While the nickel-higher proposal is new, the economics of it remain the same.
In 2014, the nonpartisan Congressional Budget Office analyzed the effects of a $10.10 minimum wage applied nationally. It concluded that 500,000 jobs would be lost nationwide if it took effect.
Last year, David Macpherson of Trinity University and William Even of Miami University used Census Bureau data to replicate the CBO methodology to determine how many jobs would be affected in Pennsylvania if the minimum wage were raised to $10.10. They concluded that 30,000 jobs would be lost in the state, around two-thirds of them held by women.
Though proponents try their best to downplay it, the overwhelming majority of economic evidence finds that minimum-wage increases reduce job opportunities. This consensus was reaffirmed in December when the San Francisco Federal Reserve released a report showing that the last round of federal minimum-wage increases (and their concurrent state hikes) cost the country between 100,000 and 200,000 jobs.
Pennsylvanians only need to look across state lines to see the negative effects of a minimum-wage increase up close. New York state recently dramatically increased its minimum wage for fast-food and table-service employees. As a consequence of the current and forthcoming costs associated with the wage hikes, restaurants like McGirk’s Irish Pub in Binghamton, Pizzetteria Brunetti in Manhattan, Longway’s Diner in Watertown, and Betty’s in Buffalo have all been forced to cut employee hours and jobs. (Many other similar stories can be found on Facesof15.com.)
But maybe some job loss in the state is acceptable if it reduces poverty or taxpayer spending on public benefits. Here, too, the minimum wage fails.
Researchers from Cornell University examined the 28 states that raised their minimum wages from 2003 to 2007 and found no associated poverty reduction. And in a seminal report published in December, Joseph Sabia and Thanh Tam Nguyen of San Diego State University analyzed 35 years of government data across multiple data sets and concluded that minimum-wage increases have had no effect on participation in or spending on social-welfare programs like Medicaid.
Sabia and Nguyen’s conclusions about why minimum-wage increases have no record of reducing public benefits use are instructive. They demonstrate that minimum-wage increases don’t effectively target those who need financial help the most. For instance, just 13 percent of those affected by a $10.10 minimum wage nationwide are on Medicaid, and only 16 percent are on food stamps. That’s largely because a majority of those affected by the wage hike are second or third earners in a household, supplementing a family’s income. In fact, the average income of Pennsylvania households that would benefit from a $10.10 minimum wage is $61,800.

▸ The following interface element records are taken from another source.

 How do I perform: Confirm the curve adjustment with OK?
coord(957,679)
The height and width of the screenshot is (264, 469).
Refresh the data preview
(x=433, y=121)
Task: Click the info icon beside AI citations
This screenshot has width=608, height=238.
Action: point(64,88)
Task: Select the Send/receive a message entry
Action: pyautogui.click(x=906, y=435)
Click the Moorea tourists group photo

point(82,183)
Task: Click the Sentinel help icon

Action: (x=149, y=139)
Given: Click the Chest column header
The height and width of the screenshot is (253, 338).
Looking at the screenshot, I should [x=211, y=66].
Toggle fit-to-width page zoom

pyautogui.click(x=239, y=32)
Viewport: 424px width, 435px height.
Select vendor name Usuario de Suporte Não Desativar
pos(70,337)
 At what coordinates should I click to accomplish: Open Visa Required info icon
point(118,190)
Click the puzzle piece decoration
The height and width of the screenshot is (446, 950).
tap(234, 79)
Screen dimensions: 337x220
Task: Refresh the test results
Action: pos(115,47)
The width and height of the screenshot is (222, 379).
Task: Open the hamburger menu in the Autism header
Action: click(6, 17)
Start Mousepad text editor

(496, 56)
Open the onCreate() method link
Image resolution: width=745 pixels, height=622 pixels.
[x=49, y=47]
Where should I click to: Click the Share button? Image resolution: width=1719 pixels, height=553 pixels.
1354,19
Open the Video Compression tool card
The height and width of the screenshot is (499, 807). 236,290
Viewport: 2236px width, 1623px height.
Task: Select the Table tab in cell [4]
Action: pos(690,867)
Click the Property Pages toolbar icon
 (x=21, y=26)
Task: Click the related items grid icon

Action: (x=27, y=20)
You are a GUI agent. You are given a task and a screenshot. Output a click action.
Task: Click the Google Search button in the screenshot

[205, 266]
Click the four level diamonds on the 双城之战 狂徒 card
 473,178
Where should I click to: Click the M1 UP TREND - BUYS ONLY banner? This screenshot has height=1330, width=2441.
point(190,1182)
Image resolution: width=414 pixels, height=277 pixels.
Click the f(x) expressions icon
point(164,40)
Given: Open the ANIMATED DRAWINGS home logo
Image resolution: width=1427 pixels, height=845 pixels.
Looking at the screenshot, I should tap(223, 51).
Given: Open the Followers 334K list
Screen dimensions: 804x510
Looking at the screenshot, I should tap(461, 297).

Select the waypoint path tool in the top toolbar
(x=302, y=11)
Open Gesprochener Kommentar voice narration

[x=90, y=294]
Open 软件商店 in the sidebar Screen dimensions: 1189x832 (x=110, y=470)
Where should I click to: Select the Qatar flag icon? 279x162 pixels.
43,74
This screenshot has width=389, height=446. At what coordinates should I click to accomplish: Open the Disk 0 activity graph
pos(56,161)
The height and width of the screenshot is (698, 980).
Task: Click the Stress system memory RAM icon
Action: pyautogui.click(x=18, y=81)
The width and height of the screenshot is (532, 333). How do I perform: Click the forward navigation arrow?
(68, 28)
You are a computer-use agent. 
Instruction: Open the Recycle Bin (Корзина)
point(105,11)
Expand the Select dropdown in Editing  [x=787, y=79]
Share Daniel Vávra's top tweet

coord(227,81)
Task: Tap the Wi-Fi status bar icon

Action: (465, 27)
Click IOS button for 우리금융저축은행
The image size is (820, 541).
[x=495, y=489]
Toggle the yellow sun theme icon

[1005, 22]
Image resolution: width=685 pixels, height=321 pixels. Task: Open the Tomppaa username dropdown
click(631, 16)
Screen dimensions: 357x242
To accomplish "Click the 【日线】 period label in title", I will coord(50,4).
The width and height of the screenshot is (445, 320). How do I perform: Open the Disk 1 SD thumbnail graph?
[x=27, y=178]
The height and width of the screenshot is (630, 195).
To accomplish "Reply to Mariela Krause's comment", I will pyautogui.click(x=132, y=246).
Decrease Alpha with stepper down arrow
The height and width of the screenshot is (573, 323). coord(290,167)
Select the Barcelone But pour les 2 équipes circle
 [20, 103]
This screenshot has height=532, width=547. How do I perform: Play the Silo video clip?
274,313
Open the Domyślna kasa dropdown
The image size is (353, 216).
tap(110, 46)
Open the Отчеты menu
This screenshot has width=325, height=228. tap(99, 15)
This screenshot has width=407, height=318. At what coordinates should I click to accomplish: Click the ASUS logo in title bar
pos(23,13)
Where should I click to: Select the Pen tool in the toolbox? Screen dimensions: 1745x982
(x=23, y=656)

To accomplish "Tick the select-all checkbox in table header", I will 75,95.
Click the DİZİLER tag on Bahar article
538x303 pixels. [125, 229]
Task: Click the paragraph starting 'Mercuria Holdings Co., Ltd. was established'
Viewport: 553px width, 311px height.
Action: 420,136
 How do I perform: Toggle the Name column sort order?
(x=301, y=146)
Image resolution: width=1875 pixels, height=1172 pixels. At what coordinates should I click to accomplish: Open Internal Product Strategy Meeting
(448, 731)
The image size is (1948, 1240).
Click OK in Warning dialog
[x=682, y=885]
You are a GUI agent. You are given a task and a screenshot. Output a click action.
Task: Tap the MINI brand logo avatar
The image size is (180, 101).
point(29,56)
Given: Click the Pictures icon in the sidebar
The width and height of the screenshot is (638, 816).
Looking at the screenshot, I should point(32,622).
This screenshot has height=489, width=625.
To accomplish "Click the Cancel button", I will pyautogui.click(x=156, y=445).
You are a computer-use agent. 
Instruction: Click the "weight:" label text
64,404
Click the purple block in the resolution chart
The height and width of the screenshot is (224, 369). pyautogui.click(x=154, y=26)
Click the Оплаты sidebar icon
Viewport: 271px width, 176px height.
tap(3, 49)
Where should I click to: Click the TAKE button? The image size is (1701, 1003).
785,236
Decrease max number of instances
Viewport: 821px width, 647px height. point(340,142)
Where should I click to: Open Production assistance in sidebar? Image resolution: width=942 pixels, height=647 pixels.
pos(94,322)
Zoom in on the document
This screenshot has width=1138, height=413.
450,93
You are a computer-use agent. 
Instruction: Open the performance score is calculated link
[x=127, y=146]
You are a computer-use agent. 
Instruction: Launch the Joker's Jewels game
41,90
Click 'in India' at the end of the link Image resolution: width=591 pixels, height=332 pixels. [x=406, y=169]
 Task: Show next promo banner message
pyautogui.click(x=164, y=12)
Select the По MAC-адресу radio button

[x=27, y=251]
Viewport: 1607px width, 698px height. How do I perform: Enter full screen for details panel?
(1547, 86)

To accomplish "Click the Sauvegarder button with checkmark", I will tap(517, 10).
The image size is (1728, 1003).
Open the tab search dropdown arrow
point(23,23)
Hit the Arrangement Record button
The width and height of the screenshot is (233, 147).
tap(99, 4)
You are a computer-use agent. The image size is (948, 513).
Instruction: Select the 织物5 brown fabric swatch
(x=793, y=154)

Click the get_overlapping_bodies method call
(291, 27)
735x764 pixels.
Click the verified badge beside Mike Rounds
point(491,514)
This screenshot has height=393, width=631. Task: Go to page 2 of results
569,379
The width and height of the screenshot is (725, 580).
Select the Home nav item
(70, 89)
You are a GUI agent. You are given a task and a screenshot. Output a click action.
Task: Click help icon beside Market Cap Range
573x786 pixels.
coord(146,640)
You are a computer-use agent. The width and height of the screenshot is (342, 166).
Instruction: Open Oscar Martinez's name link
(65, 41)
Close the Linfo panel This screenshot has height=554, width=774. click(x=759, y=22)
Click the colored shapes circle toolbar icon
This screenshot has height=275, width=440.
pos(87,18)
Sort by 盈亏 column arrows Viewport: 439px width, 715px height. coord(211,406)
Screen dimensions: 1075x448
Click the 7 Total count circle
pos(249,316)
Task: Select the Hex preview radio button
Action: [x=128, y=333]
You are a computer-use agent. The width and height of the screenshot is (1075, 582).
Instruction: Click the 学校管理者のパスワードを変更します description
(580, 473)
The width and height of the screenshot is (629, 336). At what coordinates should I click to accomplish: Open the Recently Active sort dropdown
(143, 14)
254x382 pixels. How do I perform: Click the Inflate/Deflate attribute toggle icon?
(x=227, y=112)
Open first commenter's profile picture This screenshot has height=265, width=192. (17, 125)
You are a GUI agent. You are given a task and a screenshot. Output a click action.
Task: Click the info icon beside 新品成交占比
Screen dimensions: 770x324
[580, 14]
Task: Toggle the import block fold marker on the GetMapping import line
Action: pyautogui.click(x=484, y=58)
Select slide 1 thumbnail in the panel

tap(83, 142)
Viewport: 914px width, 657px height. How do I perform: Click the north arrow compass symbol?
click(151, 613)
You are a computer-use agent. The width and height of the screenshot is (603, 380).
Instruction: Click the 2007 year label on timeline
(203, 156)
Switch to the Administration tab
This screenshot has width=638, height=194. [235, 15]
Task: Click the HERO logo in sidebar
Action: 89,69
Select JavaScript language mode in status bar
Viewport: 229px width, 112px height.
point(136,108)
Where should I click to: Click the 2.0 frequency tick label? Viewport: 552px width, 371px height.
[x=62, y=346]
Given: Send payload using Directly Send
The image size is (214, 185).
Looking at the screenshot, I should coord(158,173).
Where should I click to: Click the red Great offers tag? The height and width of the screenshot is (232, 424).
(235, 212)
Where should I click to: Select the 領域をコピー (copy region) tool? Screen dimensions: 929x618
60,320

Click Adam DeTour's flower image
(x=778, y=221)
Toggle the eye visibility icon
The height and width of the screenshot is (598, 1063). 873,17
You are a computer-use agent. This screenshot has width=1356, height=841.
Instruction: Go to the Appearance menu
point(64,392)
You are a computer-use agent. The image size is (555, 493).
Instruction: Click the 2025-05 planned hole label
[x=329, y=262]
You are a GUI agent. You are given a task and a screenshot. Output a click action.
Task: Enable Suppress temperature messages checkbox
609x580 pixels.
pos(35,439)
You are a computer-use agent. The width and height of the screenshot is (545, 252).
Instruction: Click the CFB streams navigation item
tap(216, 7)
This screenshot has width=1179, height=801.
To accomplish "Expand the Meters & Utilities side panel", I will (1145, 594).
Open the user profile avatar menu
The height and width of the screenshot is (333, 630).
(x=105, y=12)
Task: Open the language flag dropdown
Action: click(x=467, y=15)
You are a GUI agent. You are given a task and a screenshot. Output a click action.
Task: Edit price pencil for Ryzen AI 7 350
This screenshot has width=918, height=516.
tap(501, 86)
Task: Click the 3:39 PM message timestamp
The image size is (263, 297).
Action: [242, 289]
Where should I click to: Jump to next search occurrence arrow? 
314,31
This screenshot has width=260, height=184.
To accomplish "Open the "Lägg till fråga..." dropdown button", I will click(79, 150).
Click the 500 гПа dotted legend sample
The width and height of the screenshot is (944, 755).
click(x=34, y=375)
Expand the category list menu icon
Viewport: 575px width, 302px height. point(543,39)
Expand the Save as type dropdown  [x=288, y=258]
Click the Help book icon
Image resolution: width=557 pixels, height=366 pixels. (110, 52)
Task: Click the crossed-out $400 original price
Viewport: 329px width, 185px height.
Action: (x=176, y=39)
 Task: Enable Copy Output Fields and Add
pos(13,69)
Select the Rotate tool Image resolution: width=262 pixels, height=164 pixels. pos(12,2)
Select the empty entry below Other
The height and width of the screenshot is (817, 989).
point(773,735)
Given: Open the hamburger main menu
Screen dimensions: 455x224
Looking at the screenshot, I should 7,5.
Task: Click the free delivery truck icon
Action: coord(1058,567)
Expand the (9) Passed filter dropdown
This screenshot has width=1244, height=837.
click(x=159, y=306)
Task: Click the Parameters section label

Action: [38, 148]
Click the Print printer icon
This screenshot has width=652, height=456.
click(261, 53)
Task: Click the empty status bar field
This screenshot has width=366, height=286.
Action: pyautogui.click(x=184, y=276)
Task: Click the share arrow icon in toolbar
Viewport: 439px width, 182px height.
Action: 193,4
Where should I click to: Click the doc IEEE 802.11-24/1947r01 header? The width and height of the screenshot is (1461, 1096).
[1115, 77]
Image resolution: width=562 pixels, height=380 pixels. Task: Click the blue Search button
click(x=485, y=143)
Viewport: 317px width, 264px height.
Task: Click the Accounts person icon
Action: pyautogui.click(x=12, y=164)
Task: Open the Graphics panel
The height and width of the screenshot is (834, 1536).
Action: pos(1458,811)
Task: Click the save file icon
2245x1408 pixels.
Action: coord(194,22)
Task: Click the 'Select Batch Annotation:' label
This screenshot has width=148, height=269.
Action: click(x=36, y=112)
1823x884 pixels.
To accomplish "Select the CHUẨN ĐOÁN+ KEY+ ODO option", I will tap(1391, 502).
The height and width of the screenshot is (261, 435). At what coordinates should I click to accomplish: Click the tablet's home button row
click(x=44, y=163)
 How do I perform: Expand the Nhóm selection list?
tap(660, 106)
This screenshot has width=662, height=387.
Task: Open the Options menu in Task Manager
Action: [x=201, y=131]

Sabia and Nguyen also find that rather than increasing the incomes of entry-level employees, minimum-wage hikes redistribute income among workers. Those who keep their jobs gain, while those whose hours or jobs are cut lose. The net effect for the taxpayer, therefore, is usually a wash.
Despite this data, Wolf has chosen to double down on his minimum-wage increase this year. Doing more of the same is not the leadership that entry-level employees need.